Family Resources

Take students inside global climate leader, Trane Technologies, where their employees are using sustainable solutions to create the systems you count on for comfortable, energy-efficient indoor air. Interactive educator and family activities bring lessons to life by having students engage with, discuss, and ultimately ideate solutions to real-world sustainability issues.

Goal Setting

FAMILY ACTIVITY

Grades 6-8
Students work with their families on a SMART (Specific, Measurable, Attainable, Relevant, Time-Bound) goal for creating a more sustainable future in their own neighborhood. Together they will identify a problem, create a solution, and work toward accomplishing their goal.

EDUCATOR ACTIVITY

Grades 6-8
45 minutes
Work with students to understand local sustainability issues and the fundamentals of SMART goal setting. Then, facilitate a student discussion of SMART goals to solve a sustainability problem in their community.

Urban Heat Islands

FAMILY ACTIVITY

Grades 6-8
Students will explain the urban heat island effect they learned about in class and brainstorm one action they can take, as a family, to help mitigate the problem. Together, students and their families will come to understand how their individual actions affect their local environment.

EDUCATOR ACTIVITY

Grades 6-8
45 minutes
First, students learn what an urban heat island is and how to identify whether they are living in an area affected by one. Then they will engage in a discussion about what they can do to address the issue and cool down neighborhoods.

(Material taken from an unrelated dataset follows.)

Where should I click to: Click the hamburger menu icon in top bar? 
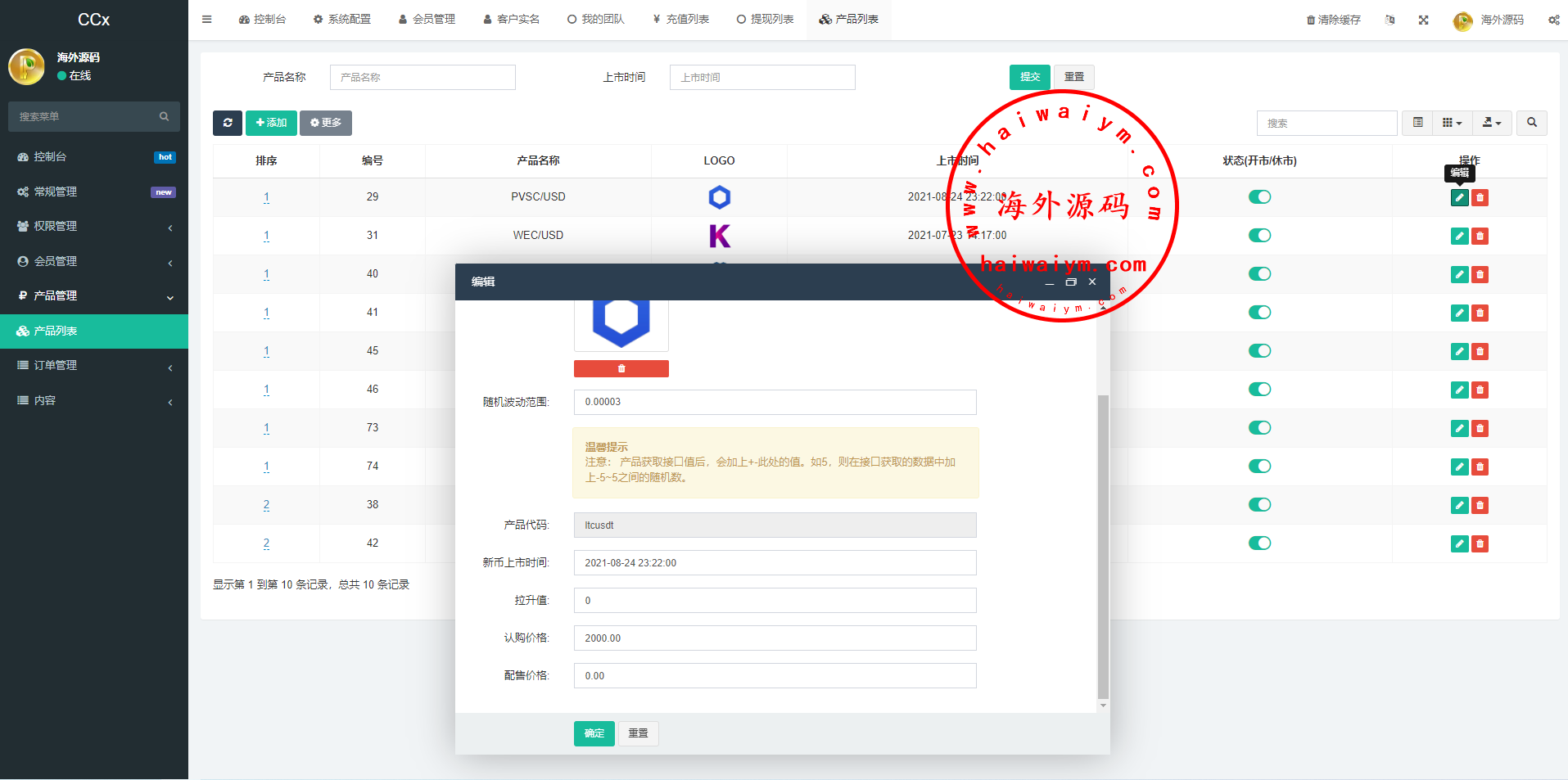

Sustainability in the News

FAMILY ACTIVITY

Grades 6-8
In this family activity, students and their families will examine their media literacy and learn to apply a more critical lens to the information they ingest. They will then apply what they’ve learned to identify reliable sources of information for researching a hypothetical purchase of a new family car.

EDUCATOR ACTIVITY

Grades 6-8
45 minutes
Students will differentiate misinformation and untrustworthy news sites from reliable and credible information sources. With this new understanding, they will use the C.A.R.S. method to critically evaluate a sustainability issue of their choosing.